Aliás tem uma exata descrição dele feita por Batman do personagem nos quadrinhos:

Meu pior inimigo começou sua carreira como um ladrão conhecido como Capuz Vermelho. Na primeira vez que nos enfrentamos, ele caiu num recipiente de resíduos químicos numa fábrica de cartas em Gothan City. Os produtos alteraram as características do ladrão, exarcebando suas feições.

Acreditando que esse acidente foi um presságio, eleabraçou sua nova aparência e a ironia que aconteceu no local. O capuz vermelho se tornou Coringa.

Ele adotou uma série de piadas com armas mortais - incluindo aperto de mão elétricos, flores de lapela que esquicham ácido e muito mais.
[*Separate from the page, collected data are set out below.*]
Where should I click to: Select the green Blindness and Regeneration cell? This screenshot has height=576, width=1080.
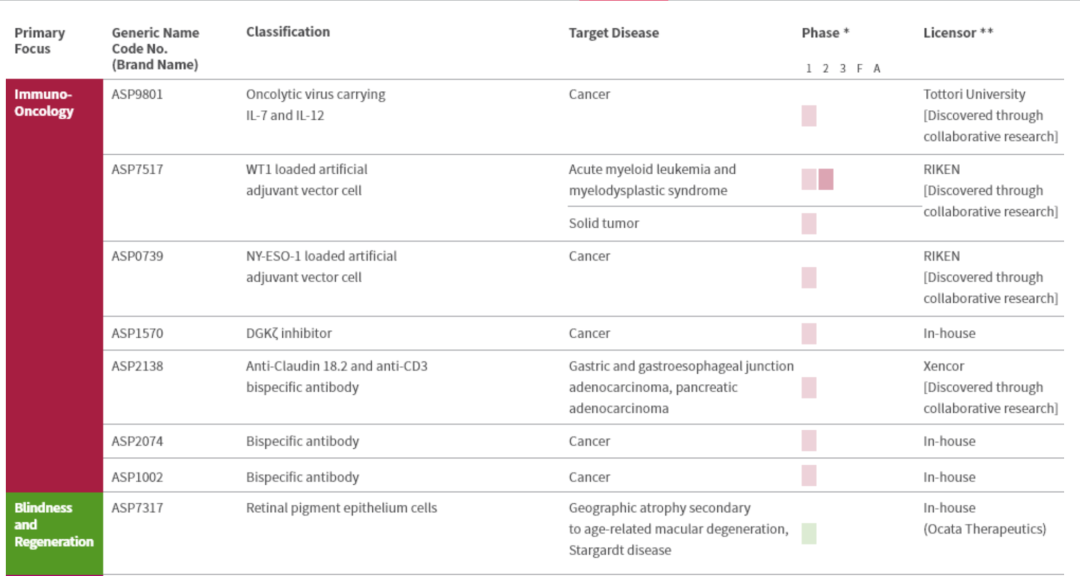[x=54, y=532]
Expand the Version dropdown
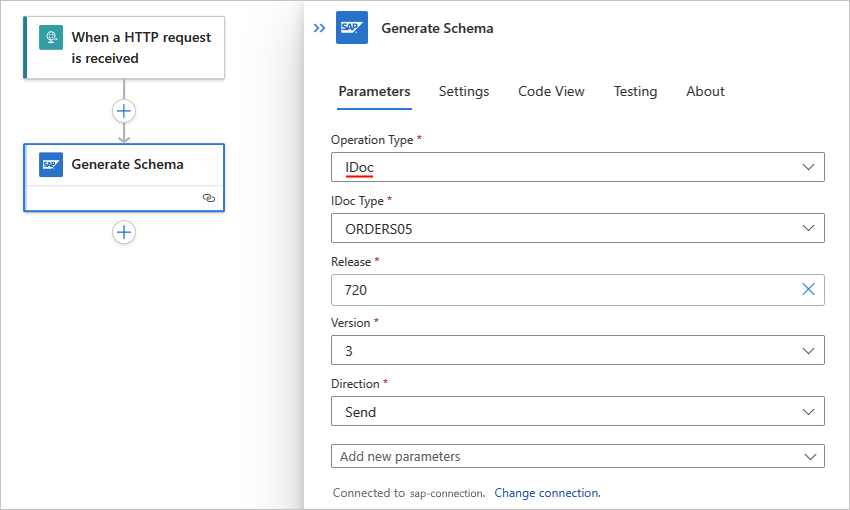 (x=808, y=351)
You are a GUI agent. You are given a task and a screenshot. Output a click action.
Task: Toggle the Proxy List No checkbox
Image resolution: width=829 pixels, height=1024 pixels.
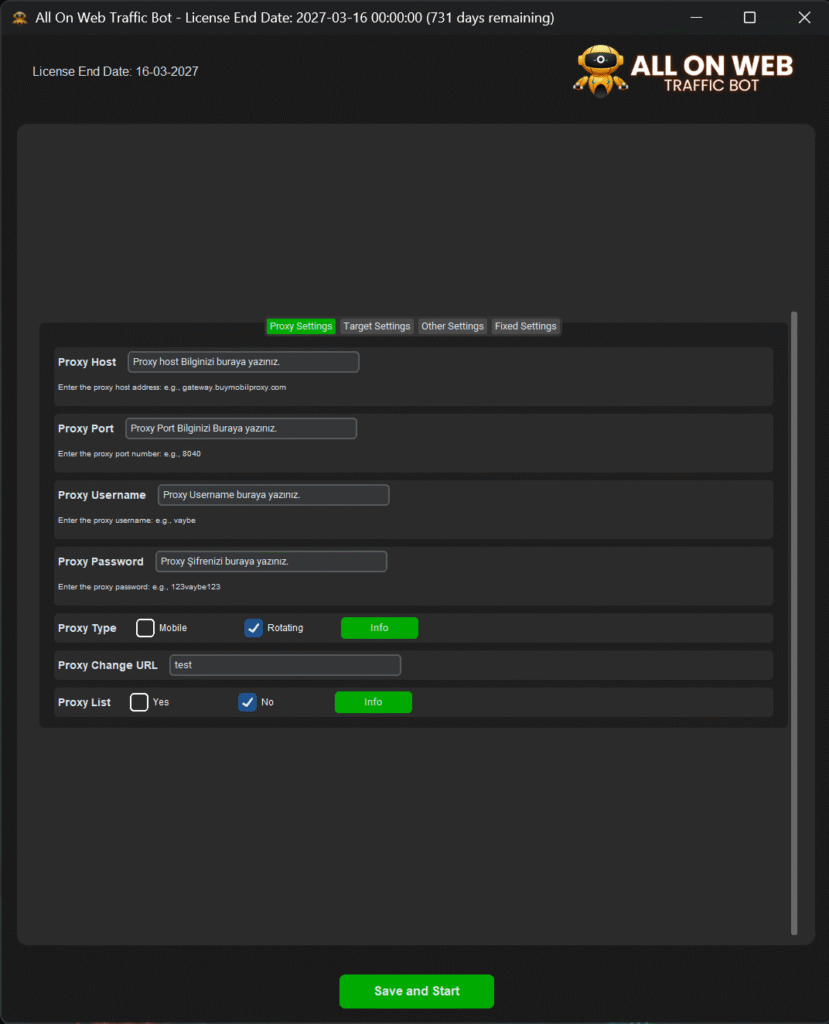(248, 702)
Estou convencido de que, embora seu instinto assassino, sua risada maníaca e seu comportamento enlouquecido são aspectos do seu eu insano, ele está bem distante do que aparenta ser loucura. A maior piada do Coringa foi ludibriar a sociedade durante todos esses anos, mascarando-se como um homem louco, como o o objetivo de ser atirado na instituição e ser tratado como louco, para ser reabilitado e não punido em uma penitenciária. É uma estratégia digna de um jogador de cartas, talvez justifique a alcunha que recebeu, honrando o nome dessa carta do baralho.

Anônimo disse...

E ninguém estranha um filme anti-ricos feito por uma corporação milionária.

Caio Amaral disse...

É que nem político que se torna popular com um discurso anti-ricos.. mas no fim é milionário, hehe.

Anônimo disse...

Muitos veem como inspiração do "Coringa" o filme "O Rei da Comédia" de Martin Scorsese. Este último passou domingo passado no TCM. Uma grande diferença, na minha opinião, é que o comediante fracassado interpretado pelo Robert de Niro não é retratado como uma vítima, mas como um maluco obcecado pela fama. No filme de Scorsese, a única vítima verdadeira é o apresentador de talk show vivido pelo Jerry Lewis, atormentado por interesseiros e fãs desequilibrados. o espectador nunca chega a saber o que é verdade sobre Rupert, o personagem do de Niro, afora o fato de que ele sequestra o personagem de Lewis para poder aparecer na TV. O filme de Scorsese não chega a ser contra ricos, mas sim contra a cultura americana do sucesso a qualquer preço, que atinge o ápice no final ambíguo, que mostra um triunfo total de Rupert que o espectador não sabe se é mais delírio de grandeza dele, ou se é real.
https://www.youtube.com/watch?v=NCWNs3MnVH8
Pedro.

Caio Amaral disse...

Verdade, há vários paralelos, mas a mensagem é bem diferente da de Coringa mesmo.. Pelo que lembro, o filme do Scorsese tem um discurso mais equilibrado, que por um lado tem críticas à cultura americana da época.. mas por outro, mostra o De Niro como uma espécie de loser/sem noção, e não como vítima de um sistema maléfico que deve ser derrubado. Há vários filmes com um tom crítico ao "sistema" que acho bons.. tipo Rede de Intrigas, ou até aquele Eighth Grade, que mostra como as redes sociais impactam uma menina comum, tímida.. é possível criticar aspectos da cultura americana sem tombar pra um discurso niilista, romantizar o mal etc.

Dood disse...

Agora tô curioso com o Rei da Comédia, vou assistir quando der.